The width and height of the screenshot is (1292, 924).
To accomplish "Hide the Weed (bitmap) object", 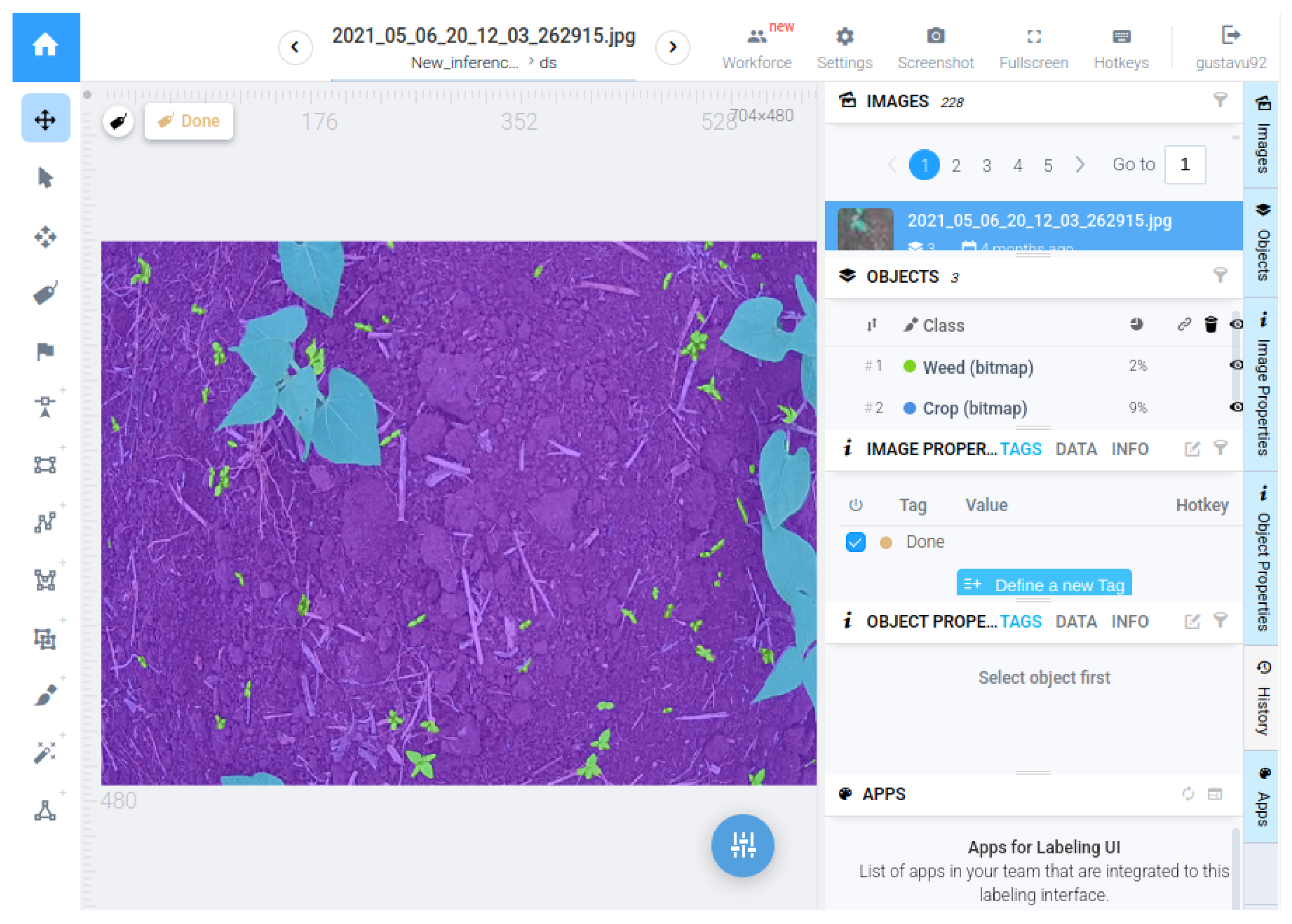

---

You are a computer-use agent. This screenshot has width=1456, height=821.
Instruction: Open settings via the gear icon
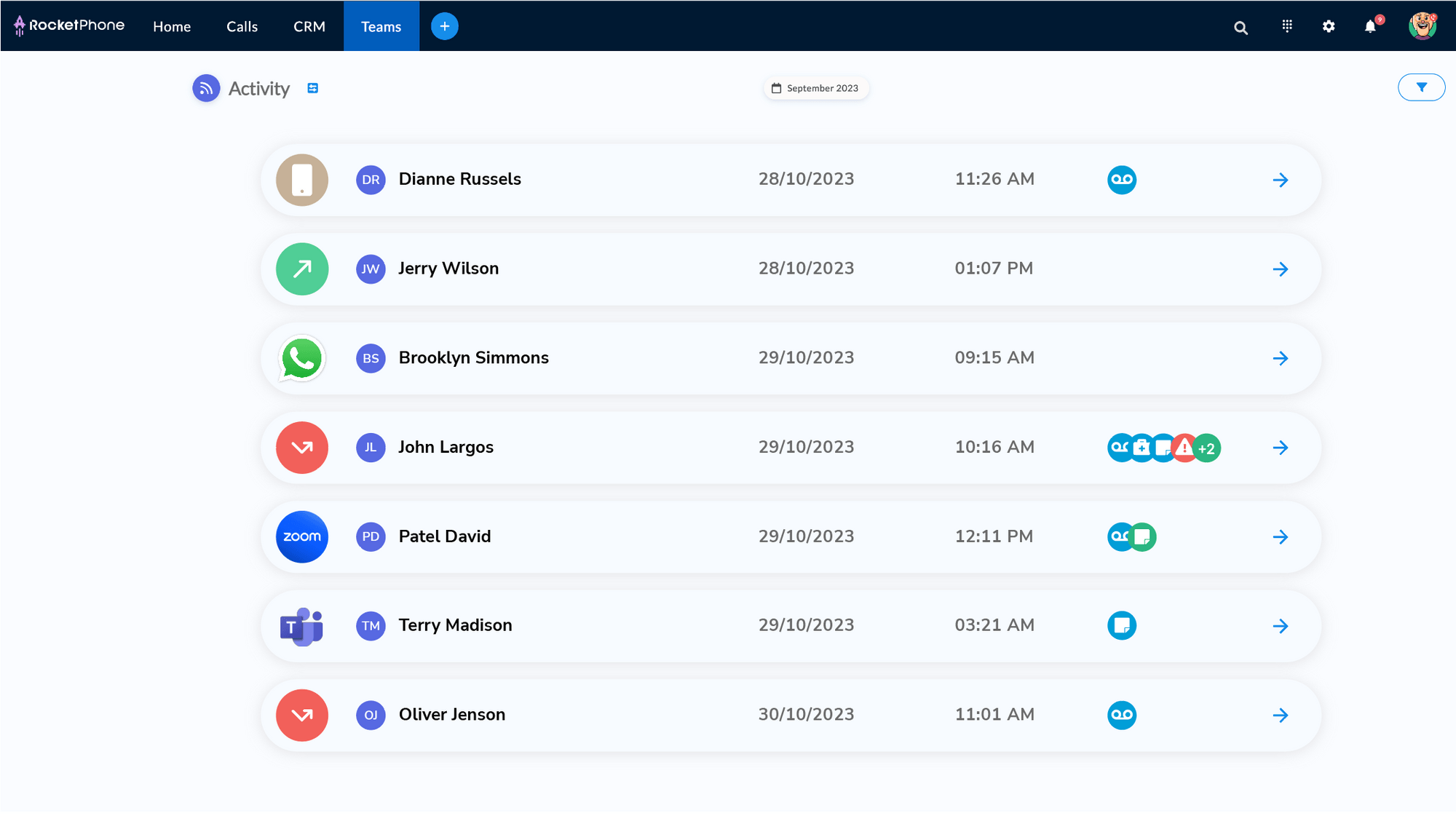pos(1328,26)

---

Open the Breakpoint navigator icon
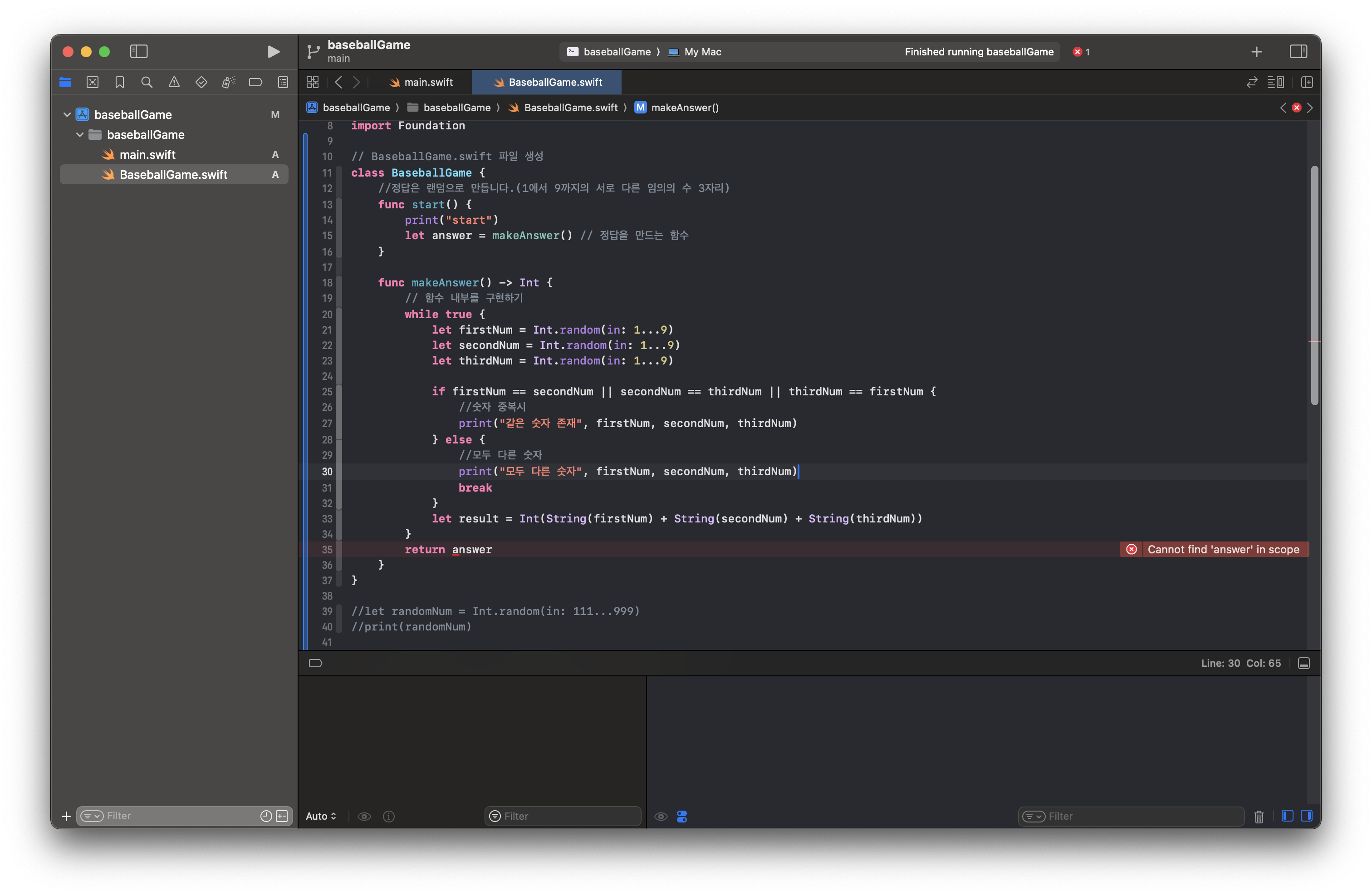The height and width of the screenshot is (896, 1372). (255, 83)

---

■ Required work: From the records above, output only the lines starting at the one containing "The width and" and ending at the one containing "the Weed (bitmap)", word for word. Pictures stay out.

■ Response to the task:
The width and height of the screenshot is (1292, 924).
To accomplish "Hide the Weed (bitmap) object", 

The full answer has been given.